[EXERCISE BRIEF] Start at the top of the records below and copy them exactly to the end.

*** Opening DATA PROVIDED ***

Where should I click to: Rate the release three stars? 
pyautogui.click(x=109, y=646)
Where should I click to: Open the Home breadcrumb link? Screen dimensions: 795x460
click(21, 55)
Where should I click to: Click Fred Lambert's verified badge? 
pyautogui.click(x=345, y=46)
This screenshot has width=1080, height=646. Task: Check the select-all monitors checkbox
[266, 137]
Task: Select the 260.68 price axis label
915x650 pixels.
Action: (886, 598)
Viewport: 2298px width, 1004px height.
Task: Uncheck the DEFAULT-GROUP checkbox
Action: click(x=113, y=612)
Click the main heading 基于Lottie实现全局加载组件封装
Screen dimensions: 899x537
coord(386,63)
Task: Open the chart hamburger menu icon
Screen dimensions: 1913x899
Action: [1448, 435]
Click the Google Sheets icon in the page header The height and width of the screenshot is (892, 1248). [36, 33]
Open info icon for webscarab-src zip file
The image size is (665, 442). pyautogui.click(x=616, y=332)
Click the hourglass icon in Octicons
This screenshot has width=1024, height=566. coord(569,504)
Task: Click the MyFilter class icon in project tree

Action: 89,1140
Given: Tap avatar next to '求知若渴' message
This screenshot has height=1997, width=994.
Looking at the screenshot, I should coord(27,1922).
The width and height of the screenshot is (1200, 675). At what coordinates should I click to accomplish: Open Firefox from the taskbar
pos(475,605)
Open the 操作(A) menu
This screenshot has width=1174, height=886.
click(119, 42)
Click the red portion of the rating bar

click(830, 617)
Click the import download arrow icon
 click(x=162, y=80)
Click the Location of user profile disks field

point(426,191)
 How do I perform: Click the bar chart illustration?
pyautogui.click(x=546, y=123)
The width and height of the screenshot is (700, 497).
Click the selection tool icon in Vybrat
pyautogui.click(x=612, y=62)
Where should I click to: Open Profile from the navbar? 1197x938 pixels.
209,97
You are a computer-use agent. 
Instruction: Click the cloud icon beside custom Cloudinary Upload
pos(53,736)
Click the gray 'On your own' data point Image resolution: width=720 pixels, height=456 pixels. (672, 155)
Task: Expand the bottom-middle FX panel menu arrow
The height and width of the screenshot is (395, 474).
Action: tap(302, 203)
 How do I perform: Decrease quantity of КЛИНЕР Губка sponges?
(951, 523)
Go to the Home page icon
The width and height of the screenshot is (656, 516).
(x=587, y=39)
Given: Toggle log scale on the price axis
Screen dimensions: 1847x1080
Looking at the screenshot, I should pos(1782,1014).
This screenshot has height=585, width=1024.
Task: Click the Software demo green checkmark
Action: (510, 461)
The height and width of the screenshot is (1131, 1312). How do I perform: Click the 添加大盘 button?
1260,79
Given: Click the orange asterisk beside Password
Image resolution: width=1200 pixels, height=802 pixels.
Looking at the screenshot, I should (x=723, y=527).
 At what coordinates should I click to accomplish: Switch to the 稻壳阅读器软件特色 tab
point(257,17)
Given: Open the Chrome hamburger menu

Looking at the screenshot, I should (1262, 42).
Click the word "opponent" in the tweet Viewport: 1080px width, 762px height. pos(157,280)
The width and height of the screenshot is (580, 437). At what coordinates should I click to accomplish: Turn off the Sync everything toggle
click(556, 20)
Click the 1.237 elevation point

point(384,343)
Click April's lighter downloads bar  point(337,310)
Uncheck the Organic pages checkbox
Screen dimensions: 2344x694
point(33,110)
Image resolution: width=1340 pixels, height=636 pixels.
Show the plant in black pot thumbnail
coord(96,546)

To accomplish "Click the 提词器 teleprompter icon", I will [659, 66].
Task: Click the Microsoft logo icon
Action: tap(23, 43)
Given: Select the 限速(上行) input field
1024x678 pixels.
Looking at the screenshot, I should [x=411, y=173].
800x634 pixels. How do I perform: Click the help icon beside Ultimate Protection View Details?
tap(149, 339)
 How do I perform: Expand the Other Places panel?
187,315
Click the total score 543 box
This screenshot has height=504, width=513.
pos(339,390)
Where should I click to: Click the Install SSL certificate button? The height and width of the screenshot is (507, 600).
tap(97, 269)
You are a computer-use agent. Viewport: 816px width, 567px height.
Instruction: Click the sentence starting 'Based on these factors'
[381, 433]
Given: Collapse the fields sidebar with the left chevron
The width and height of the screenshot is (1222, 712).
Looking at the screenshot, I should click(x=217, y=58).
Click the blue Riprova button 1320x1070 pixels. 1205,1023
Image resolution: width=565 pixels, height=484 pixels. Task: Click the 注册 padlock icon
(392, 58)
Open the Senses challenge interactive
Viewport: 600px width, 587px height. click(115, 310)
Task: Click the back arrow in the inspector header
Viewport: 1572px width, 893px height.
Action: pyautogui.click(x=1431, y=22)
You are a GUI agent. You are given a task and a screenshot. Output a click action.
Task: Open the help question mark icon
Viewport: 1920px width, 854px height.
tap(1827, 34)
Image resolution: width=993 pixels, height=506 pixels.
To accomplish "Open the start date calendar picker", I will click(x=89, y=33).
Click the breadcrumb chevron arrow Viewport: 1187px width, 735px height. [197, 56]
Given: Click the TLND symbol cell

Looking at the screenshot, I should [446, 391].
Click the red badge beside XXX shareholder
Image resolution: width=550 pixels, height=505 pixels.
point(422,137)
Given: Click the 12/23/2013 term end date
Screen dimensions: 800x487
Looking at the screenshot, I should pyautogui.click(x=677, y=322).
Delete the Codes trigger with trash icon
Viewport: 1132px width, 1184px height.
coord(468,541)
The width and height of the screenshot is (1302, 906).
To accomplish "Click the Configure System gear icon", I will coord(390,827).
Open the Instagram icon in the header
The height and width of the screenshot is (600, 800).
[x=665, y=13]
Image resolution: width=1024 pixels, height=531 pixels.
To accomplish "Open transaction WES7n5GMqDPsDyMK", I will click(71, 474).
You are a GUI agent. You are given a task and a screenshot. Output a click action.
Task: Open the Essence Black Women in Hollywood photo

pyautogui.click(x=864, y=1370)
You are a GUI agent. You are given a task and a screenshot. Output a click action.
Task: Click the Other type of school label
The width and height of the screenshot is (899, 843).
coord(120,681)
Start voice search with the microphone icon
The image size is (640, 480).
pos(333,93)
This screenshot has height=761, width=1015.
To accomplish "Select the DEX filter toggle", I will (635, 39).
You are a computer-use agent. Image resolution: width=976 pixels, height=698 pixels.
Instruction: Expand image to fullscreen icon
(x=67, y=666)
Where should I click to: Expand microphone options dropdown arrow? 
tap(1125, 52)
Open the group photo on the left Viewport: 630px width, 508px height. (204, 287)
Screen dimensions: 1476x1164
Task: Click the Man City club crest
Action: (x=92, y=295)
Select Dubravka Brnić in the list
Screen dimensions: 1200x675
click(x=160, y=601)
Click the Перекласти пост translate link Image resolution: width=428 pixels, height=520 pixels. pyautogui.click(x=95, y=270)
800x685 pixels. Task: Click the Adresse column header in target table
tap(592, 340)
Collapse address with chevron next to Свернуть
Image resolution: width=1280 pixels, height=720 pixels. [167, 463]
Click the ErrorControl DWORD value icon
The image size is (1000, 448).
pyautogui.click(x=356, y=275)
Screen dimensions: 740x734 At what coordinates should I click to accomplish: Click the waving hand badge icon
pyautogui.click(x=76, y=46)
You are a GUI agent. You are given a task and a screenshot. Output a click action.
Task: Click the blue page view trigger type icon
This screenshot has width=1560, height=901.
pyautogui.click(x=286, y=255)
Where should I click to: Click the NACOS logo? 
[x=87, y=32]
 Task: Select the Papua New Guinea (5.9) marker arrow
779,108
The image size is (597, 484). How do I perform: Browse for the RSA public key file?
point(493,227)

*** Closing DATA PROVIDED ***

[YOUR SOLUTION]
Where should I click to: Rate the release three stars? 
pyautogui.click(x=109, y=646)
Where should I click to: Open the Home breadcrumb link? Screen dimensions: 795x460
click(21, 55)
Where should I click to: Click Fred Lambert's verified badge? 
pyautogui.click(x=345, y=46)
This screenshot has width=1080, height=646. Task: Check the select-all monitors checkbox
[266, 137]
Task: Select the 260.68 price axis label
915x650 pixels.
Action: (886, 598)
Viewport: 2298px width, 1004px height.
Task: Uncheck the DEFAULT-GROUP checkbox
Action: click(x=113, y=612)
Click the main heading 基于Lottie实现全局加载组件封装
Screen dimensions: 899x537
coord(386,63)
Task: Open the chart hamburger menu icon
Screen dimensions: 1913x899
Action: [1448, 435]
Click the Google Sheets icon in the page header The height and width of the screenshot is (892, 1248). [36, 33]
Open info icon for webscarab-src zip file
The image size is (665, 442). pyautogui.click(x=616, y=332)
Click the hourglass icon in Octicons
This screenshot has width=1024, height=566. coord(569,504)
Task: Click the MyFilter class icon in project tree

Action: 89,1140
Given: Tap avatar next to '求知若渴' message
This screenshot has height=1997, width=994.
Looking at the screenshot, I should coord(27,1922).
The width and height of the screenshot is (1200, 675). At what coordinates should I click to accomplish: Open Firefox from the taskbar
pos(475,605)
Open the 操作(A) menu
This screenshot has width=1174, height=886.
click(119, 42)
Click the red portion of the rating bar

click(830, 617)
Click the import download arrow icon
 click(x=162, y=80)
Click the Location of user profile disks field

point(426,191)
 How do I perform: Click the bar chart illustration?
pyautogui.click(x=546, y=123)
The width and height of the screenshot is (700, 497).
Click the selection tool icon in Vybrat
pyautogui.click(x=612, y=62)
Where should I click to: Open Profile from the navbar? 1197x938 pixels.
209,97
You are a computer-use agent. 
Instruction: Click the cloud icon beside custom Cloudinary Upload
pos(53,736)
Click the gray 'On your own' data point Image resolution: width=720 pixels, height=456 pixels. (672, 155)
Task: Expand the bottom-middle FX panel menu arrow
The height and width of the screenshot is (395, 474).
Action: tap(302, 203)
 How do I perform: Decrease quantity of КЛИНЕР Губка sponges?
(951, 523)
Go to the Home page icon
The width and height of the screenshot is (656, 516).
(x=587, y=39)
Given: Toggle log scale on the price axis
Screen dimensions: 1847x1080
Looking at the screenshot, I should pos(1782,1014).
This screenshot has height=585, width=1024.
Task: Click the Software demo green checkmark
Action: (510, 461)
The height and width of the screenshot is (1131, 1312). How do I perform: Click the 添加大盘 button?
1260,79
Given: Click the orange asterisk beside Password
Image resolution: width=1200 pixels, height=802 pixels.
Looking at the screenshot, I should (x=723, y=527).
 At what coordinates should I click to accomplish: Switch to the 稻壳阅读器软件特色 tab
point(257,17)
Given: Open the Chrome hamburger menu

Looking at the screenshot, I should (1262, 42).
Click the word "opponent" in the tweet Viewport: 1080px width, 762px height. pos(157,280)
The width and height of the screenshot is (580, 437). At what coordinates should I click to accomplish: Turn off the Sync everything toggle
click(556, 20)
Click the 1.237 elevation point

point(384,343)
Click April's lighter downloads bar  point(337,310)
Uncheck the Organic pages checkbox
Screen dimensions: 2344x694
point(33,110)
Image resolution: width=1340 pixels, height=636 pixels.
Show the plant in black pot thumbnail
coord(96,546)

To accomplish "Click the 提词器 teleprompter icon", I will [659, 66].
Task: Click the Microsoft logo icon
Action: tap(23, 43)
Given: Select the 限速(上行) input field
1024x678 pixels.
Looking at the screenshot, I should [x=411, y=173].
800x634 pixels. How do I perform: Click the help icon beside Ultimate Protection View Details?
tap(149, 339)
 How do I perform: Expand the Other Places panel?
187,315
Click the total score 543 box
This screenshot has height=504, width=513.
pos(339,390)
Where should I click to: Click the Install SSL certificate button? The height and width of the screenshot is (507, 600).
tap(97, 269)
You are a computer-use agent. Viewport: 816px width, 567px height.
Instruction: Click the sentence starting 'Based on these factors'
[381, 433]
Given: Collapse the fields sidebar with the left chevron
The width and height of the screenshot is (1222, 712).
Looking at the screenshot, I should click(x=217, y=58).
Click the blue Riprova button 1320x1070 pixels. 1205,1023
Image resolution: width=565 pixels, height=484 pixels. Task: Click the 注册 padlock icon
(392, 58)
Open the Senses challenge interactive
Viewport: 600px width, 587px height. click(115, 310)
Task: Click the back arrow in the inspector header
Viewport: 1572px width, 893px height.
Action: pyautogui.click(x=1431, y=22)
You are a GUI agent. You are given a task and a screenshot. Output a click action.
Task: Open the help question mark icon
Viewport: 1920px width, 854px height.
tap(1827, 34)
Image resolution: width=993 pixels, height=506 pixels.
To accomplish "Open the start date calendar picker", I will click(x=89, y=33).
Click the breadcrumb chevron arrow Viewport: 1187px width, 735px height. [197, 56]
Given: Click the TLND symbol cell

Looking at the screenshot, I should [446, 391].
Click the red badge beside XXX shareholder
Image resolution: width=550 pixels, height=505 pixels.
point(422,137)
Given: Click the 12/23/2013 term end date
Screen dimensions: 800x487
Looking at the screenshot, I should pyautogui.click(x=677, y=322).
Delete the Codes trigger with trash icon
Viewport: 1132px width, 1184px height.
coord(468,541)
The width and height of the screenshot is (1302, 906).
To accomplish "Click the Configure System gear icon", I will coord(390,827).
Open the Instagram icon in the header
The height and width of the screenshot is (600, 800).
[x=665, y=13]
Image resolution: width=1024 pixels, height=531 pixels.
To accomplish "Open transaction WES7n5GMqDPsDyMK", I will click(71, 474).
You are a GUI agent. You are given a task and a screenshot. Output a click action.
Task: Open the Essence Black Women in Hollywood photo

pyautogui.click(x=864, y=1370)
You are a GUI agent. You are given a task and a screenshot. Output a click action.
Task: Click the Other type of school label
The width and height of the screenshot is (899, 843).
coord(120,681)
Start voice search with the microphone icon
The image size is (640, 480).
pos(333,93)
This screenshot has height=761, width=1015.
To accomplish "Select the DEX filter toggle", I will (635, 39).
You are a computer-use agent. Image resolution: width=976 pixels, height=698 pixels.
Instruction: Expand image to fullscreen icon
(x=67, y=666)
Where should I click to: Expand microphone options dropdown arrow? 
tap(1125, 52)
Open the group photo on the left Viewport: 630px width, 508px height. (204, 287)
Screen dimensions: 1476x1164
Task: Click the Man City club crest
Action: (x=92, y=295)
Select Dubravka Brnić in the list
Screen dimensions: 1200x675
click(x=160, y=601)
Click the Перекласти пост translate link Image resolution: width=428 pixels, height=520 pixels. pyautogui.click(x=95, y=270)
800x685 pixels. Task: Click the Adresse column header in target table
tap(592, 340)
Collapse address with chevron next to Свернуть
Image resolution: width=1280 pixels, height=720 pixels. [167, 463]
Click the ErrorControl DWORD value icon
The image size is (1000, 448).
pyautogui.click(x=356, y=275)
Screen dimensions: 740x734 At what coordinates should I click to accomplish: Click the waving hand badge icon
pyautogui.click(x=76, y=46)
You are a GUI agent. You are given a task and a screenshot. Output a click action.
Task: Click the blue page view trigger type icon
This screenshot has width=1560, height=901.
pyautogui.click(x=286, y=255)
Where should I click to: Click the NACOS logo? 
[x=87, y=32]
 Task: Select the Papua New Guinea (5.9) marker arrow
779,108
The image size is (597, 484). How do I perform: Browse for the RSA public key file?
point(493,227)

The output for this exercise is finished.